Latest Program: Review Film: The Drama
Review Film: The Drama
Plot dan Konflik
Sebelum memasuki tali pernikahan, pasangan sering kali menghadapi berbagai tantangan. The Drama menggambarkan suasana yang lebih intens, menampilkan kisah cinta Charlie (Robert Pattinson) dan Emma (Zendaya) dalam keadaan yang berat. Tidak ada pengenalan yang berlebihan, film ini langsung membawa penonton ke dalam rutinitas rumit yang menguji ketahanan dua individu yang ingin merasa bahagia.
Plot film ini cukup orisinal, dengan pengembangan konflik yang tak terduga. Saya menyarankan menonton tanpa membocorkan informasi terlebih dahulu karena beberapa tebakan dari trailernya bisa jadi salah. Meskipun dikategorikan sebagai rom-com, film ini justru memiliki nuansa horor yang dalam, memperlihatkan ketegangan emosional yang tak mudah diabaikan.
Kinerja Pemeran
Charlie dan Emma diperankan oleh Robert Pattinson serta Zendaya, yang berhasil membangun atmosfer gelisah melalui ekspresi dan gerak tubuh mereka.

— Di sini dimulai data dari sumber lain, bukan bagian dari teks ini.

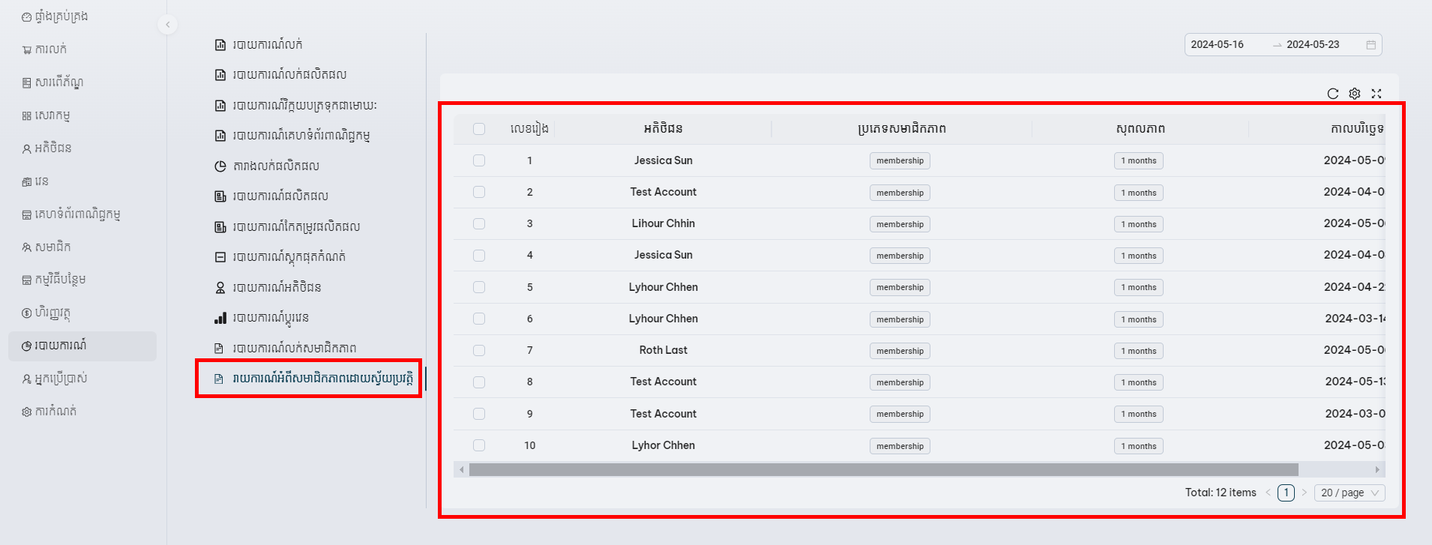Open the highlighted sidebar item with clock-chart icon
This screenshot has height=545, width=1432.
(54, 346)
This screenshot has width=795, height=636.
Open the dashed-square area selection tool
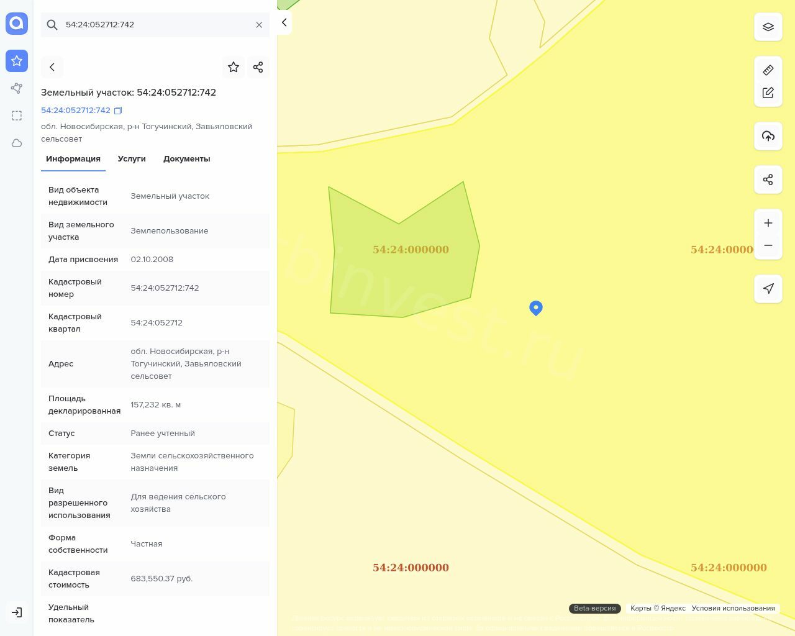17,116
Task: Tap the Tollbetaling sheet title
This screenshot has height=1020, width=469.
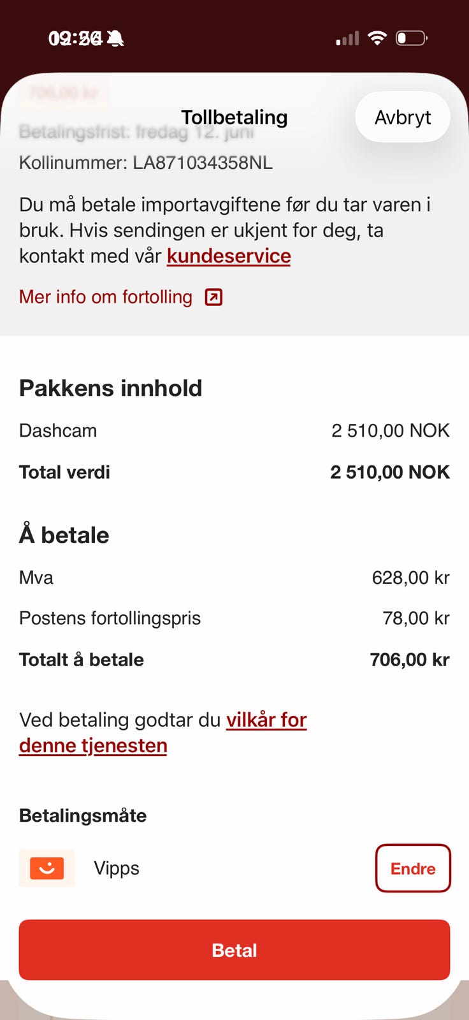Action: point(235,117)
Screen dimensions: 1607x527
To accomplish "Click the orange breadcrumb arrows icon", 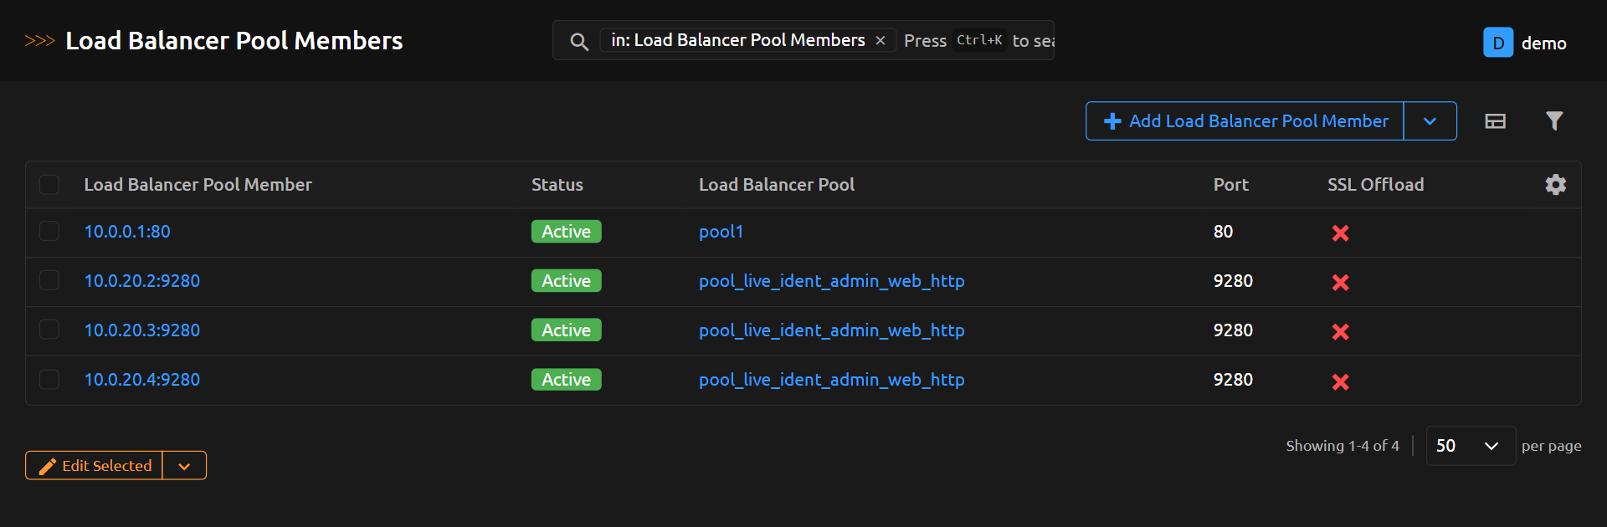I will [39, 41].
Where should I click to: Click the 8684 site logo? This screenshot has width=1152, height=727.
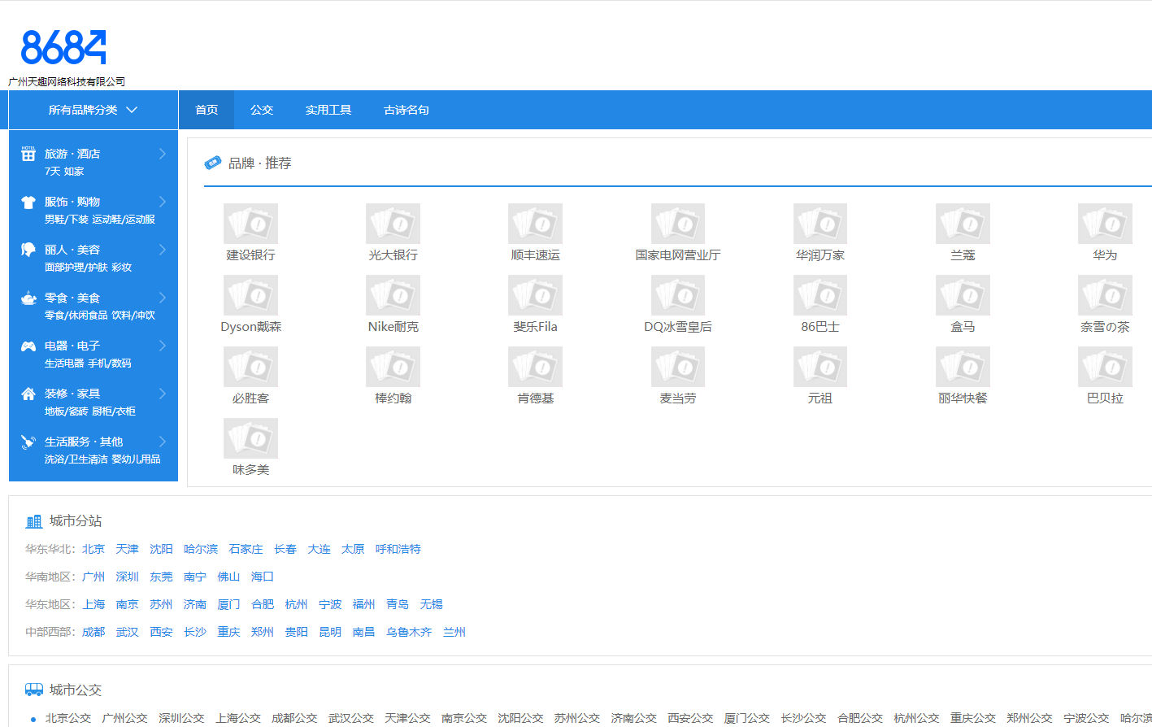(x=63, y=47)
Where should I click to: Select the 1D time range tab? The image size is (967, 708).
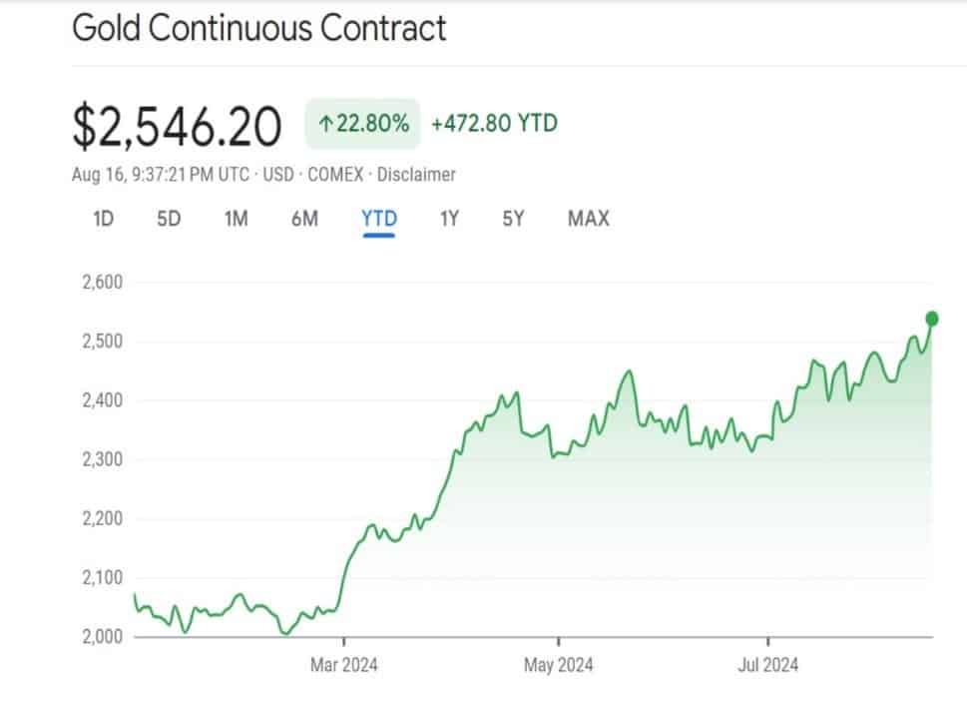click(103, 218)
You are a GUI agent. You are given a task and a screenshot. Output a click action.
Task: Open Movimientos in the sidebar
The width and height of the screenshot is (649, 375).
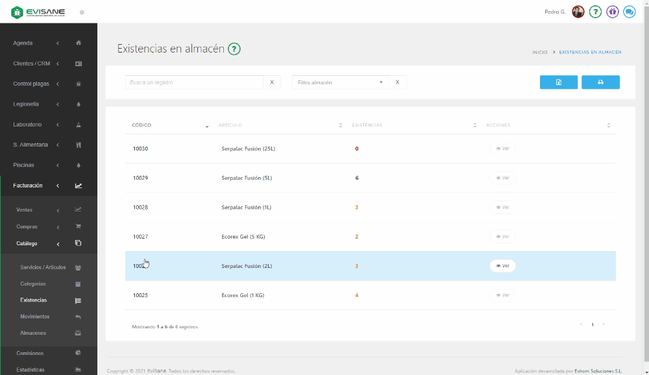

Pattinson tampil ekspresif, menunjukkan seorang pria yang kewalahan secara emosional, sementara Zendaya mengomunikasikan kerentanan dan penyesalan dengan peran yang totalitas.

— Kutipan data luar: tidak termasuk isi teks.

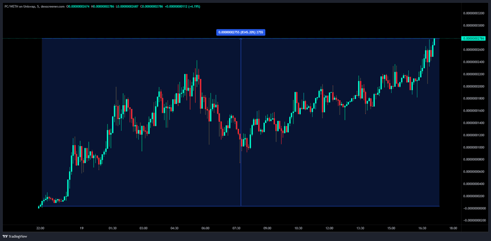491x241 pixels.
Task: Click the day separator label 19 on the axis
Action: pyautogui.click(x=81, y=229)
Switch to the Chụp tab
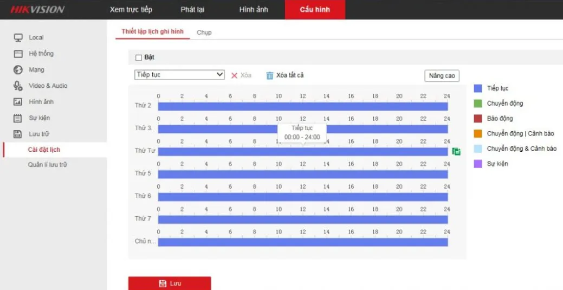 click(x=204, y=33)
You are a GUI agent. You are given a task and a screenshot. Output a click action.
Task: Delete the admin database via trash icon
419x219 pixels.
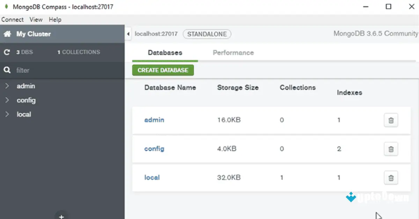coord(391,120)
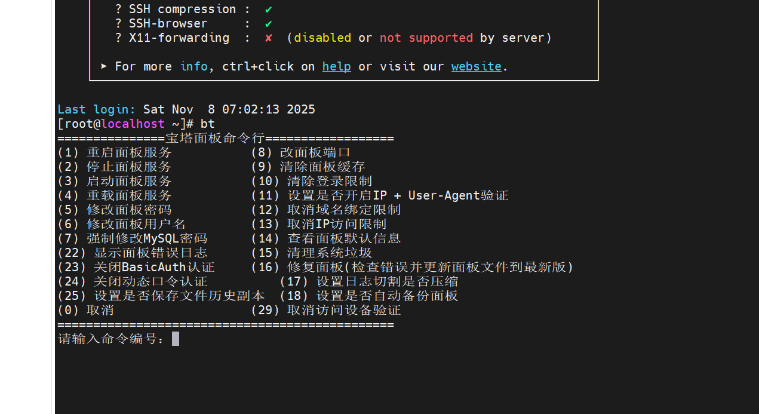Click the red 'not supported' text

point(426,38)
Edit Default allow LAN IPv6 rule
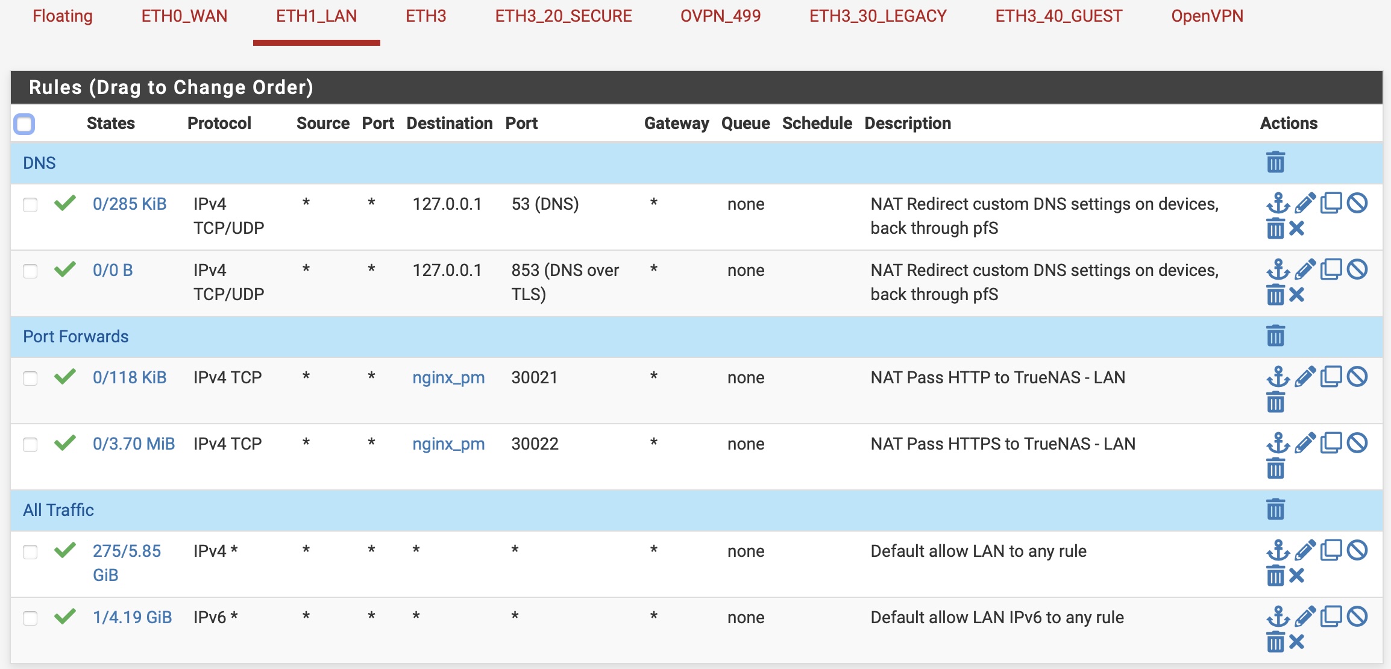The image size is (1391, 669). click(x=1305, y=617)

“Seberapa dalam mengenal pasangan kita? Seberapa besar masa lalu pasangan yang bisa kita terima?”
Salah satu hal yang menarik adalah kehadiran Hailey Gates di akhir film, yang menambahkan lapisan ketegangan baru. Adegan tersebut berfungsi sebagai momok bagi siapa pun yang merencanakan pernikahan. Meski demikian, sebagian adegan terasa tidak selaras, terutama saat film menggambarkan hal-hal yang dianggap ringan sebagai sesuatu yang menggembirakan.

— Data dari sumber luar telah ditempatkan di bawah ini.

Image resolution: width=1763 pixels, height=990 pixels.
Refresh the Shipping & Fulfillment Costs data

Para pemeran pendukung juga memberikan kontribusi kuat. Alana Haim menjadi antagonis yang misterius, sementara Mamoudou Athie memainkan peran wasit yang berusaha menenangkan kerusakan emosional dalam hubungan. Film ini mengemas durasi 106 menit dengan padat, tetapi struktur ceritanya terkadang membingungkan karena kecepatan penceritaan dan transisi antara masa lalu dan daydream.
Refleksi dan Poin Penting
The Drama menyajikan refleksi mendalam tentang komitmen, masa lalu, serta cara cinta terbentuk. Meski perjalanan emosionalnya melelahkan, film ini patut dicermati karena mampu menawarkan pengalaman yang menyentuh. Sutradara Kristoffer Borgli, yang juga penulis naskah, mencoba menghadirkan kisah yang kompleks, namun kadang terasa kurang tepat dalam menggambarkan konflik.
Komedi gelap yang ditampilkan dalam film ini berpotensi menimbulkan debat, terutama karena konflik age-gap relationship yang muncul dalam lamunan Charlie. Meskipun begitu, The Drama tetap berkesan sebagai karya yang menantang dan penuh makna.